- **Short problem**
Copy these lines word for word, leaving out the pictures.
-*-
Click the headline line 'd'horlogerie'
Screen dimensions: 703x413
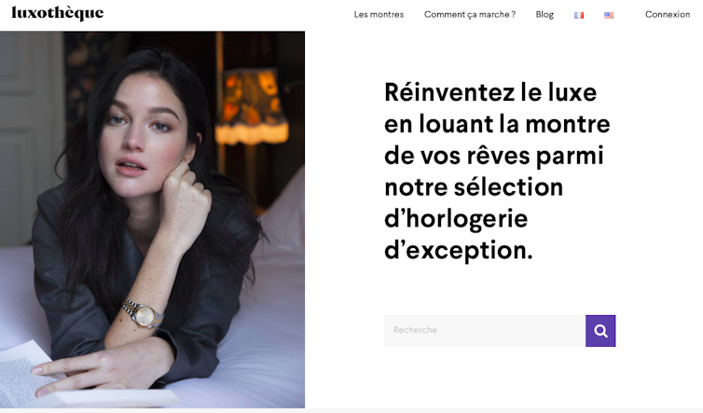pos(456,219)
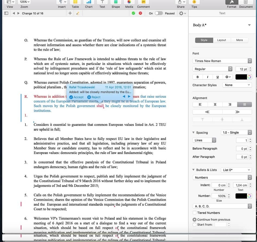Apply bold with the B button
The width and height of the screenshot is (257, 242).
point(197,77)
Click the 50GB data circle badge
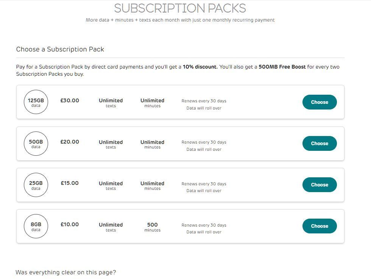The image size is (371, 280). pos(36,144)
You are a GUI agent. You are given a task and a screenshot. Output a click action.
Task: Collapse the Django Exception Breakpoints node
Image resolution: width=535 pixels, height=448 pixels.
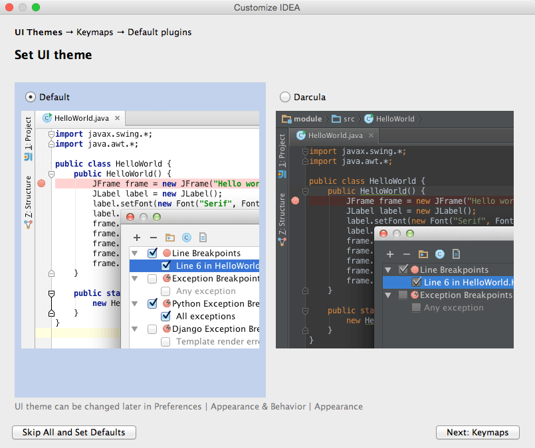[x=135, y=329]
-*-
- **Written solution**
Click the headline line 'd'horlogerie'
Screen dimensions: 703x413
pos(456,219)
Apply bold with the B button
The width and height of the screenshot is (257, 242).
point(197,77)
Click the 50GB data circle badge
The image size is (371, 280). pos(36,144)
You are a GUI agent. You are given a task and a screenshot. Output a click action.
Task: Collapse the Django Exception Breakpoints node
Image resolution: width=535 pixels, height=448 pixels.
[x=135, y=329]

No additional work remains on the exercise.